-------- DATA SHOWN --------

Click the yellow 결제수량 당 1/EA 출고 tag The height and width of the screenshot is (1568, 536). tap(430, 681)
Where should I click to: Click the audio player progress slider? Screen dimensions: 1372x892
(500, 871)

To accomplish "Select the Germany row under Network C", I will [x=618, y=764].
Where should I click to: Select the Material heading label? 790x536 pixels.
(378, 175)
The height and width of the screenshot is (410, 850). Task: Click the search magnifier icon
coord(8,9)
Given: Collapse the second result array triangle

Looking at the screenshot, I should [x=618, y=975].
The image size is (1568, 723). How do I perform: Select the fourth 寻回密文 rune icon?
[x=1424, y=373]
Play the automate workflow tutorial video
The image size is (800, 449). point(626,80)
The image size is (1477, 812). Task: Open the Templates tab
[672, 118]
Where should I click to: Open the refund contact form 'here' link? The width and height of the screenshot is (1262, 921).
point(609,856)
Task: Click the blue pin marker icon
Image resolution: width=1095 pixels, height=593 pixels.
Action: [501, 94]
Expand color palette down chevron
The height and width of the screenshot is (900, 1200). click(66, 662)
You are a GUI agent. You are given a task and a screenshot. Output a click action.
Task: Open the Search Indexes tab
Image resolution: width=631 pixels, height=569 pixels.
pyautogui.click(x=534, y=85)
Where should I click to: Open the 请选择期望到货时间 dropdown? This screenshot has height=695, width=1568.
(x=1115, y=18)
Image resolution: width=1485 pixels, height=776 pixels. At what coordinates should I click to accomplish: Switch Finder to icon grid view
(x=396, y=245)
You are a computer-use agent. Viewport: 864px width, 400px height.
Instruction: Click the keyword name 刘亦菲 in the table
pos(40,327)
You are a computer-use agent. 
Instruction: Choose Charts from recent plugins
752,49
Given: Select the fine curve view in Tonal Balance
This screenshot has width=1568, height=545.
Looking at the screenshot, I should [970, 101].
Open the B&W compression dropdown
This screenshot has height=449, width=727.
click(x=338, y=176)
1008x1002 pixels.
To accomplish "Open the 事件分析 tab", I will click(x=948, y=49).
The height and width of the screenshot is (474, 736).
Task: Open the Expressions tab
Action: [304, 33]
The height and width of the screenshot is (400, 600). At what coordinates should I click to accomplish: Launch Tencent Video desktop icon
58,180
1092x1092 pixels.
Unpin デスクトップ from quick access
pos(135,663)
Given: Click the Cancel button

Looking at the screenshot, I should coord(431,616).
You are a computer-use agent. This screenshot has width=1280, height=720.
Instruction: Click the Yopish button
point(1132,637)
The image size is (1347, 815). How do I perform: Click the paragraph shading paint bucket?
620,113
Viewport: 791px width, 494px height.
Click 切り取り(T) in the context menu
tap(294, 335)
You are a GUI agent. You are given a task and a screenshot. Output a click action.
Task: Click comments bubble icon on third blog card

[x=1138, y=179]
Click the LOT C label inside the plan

--------

### INSTRUCTIONS TO FOLLOW
Set out the entries once more, word for word.

### WRITTEN ANSWER
Click the yellow 결제수량 당 1/EA 출고 tag The height and width of the screenshot is (1568, 536). tap(430, 681)
Where should I click to: Click the audio player progress slider? Screen dimensions: 1372x892
(500, 871)

To accomplish "Select the Germany row under Network C", I will [x=618, y=764].
Where should I click to: Select the Material heading label? 790x536 pixels.
(378, 175)
The height and width of the screenshot is (410, 850). Task: Click the search magnifier icon
coord(8,9)
Given: Collapse the second result array triangle

Looking at the screenshot, I should [x=618, y=975].
The image size is (1568, 723). How do I perform: Select the fourth 寻回密文 rune icon?
[x=1424, y=373]
Play the automate workflow tutorial video
The image size is (800, 449). point(626,80)
The image size is (1477, 812). Task: Open the Templates tab
[672, 118]
Where should I click to: Open the refund contact form 'here' link? The width and height of the screenshot is (1262, 921).
point(609,856)
Task: Click the blue pin marker icon
Image resolution: width=1095 pixels, height=593 pixels.
Action: [501, 94]
Expand color palette down chevron
The height and width of the screenshot is (900, 1200). click(66, 662)
You are a GUI agent. You are given a task and a screenshot. Output a click action.
Task: Open the Search Indexes tab
Image resolution: width=631 pixels, height=569 pixels.
pyautogui.click(x=534, y=85)
Where should I click to: Open the 请选择期望到货时间 dropdown? This screenshot has height=695, width=1568.
(x=1115, y=18)
Image resolution: width=1485 pixels, height=776 pixels. At what coordinates should I click to accomplish: Switch Finder to icon grid view
(x=396, y=245)
You are a computer-use agent. Viewport: 864px width, 400px height.
Instruction: Click the keyword name 刘亦菲 in the table
pos(40,327)
You are a computer-use agent. 
Instruction: Choose Charts from recent plugins
752,49
Given: Select the fine curve view in Tonal Balance
This screenshot has width=1568, height=545.
Looking at the screenshot, I should [970, 101].
Open the B&W compression dropdown
This screenshot has height=449, width=727.
click(x=338, y=176)
1008x1002 pixels.
To accomplish "Open the 事件分析 tab", I will click(x=948, y=49).
The height and width of the screenshot is (474, 736).
Task: Open the Expressions tab
Action: [304, 33]
The height and width of the screenshot is (400, 600). At what coordinates should I click to accomplish: Launch Tencent Video desktop icon
58,180
1092x1092 pixels.
Unpin デスクトップ from quick access
pos(135,663)
Given: Click the Cancel button

Looking at the screenshot, I should coord(431,616).
You are a computer-use agent. This screenshot has width=1280, height=720.
Instruction: Click the Yopish button
point(1132,637)
The image size is (1347, 815). How do I perform: Click the paragraph shading paint bucket?
620,113
Viewport: 791px width, 494px height.
Click 切り取り(T) in the context menu
tap(294, 335)
You are a GUI agent. You are given a task and a screenshot. Output a click action.
Task: Click comments bubble icon on third blog card

[x=1138, y=179]
Click the LOT C label inside the plan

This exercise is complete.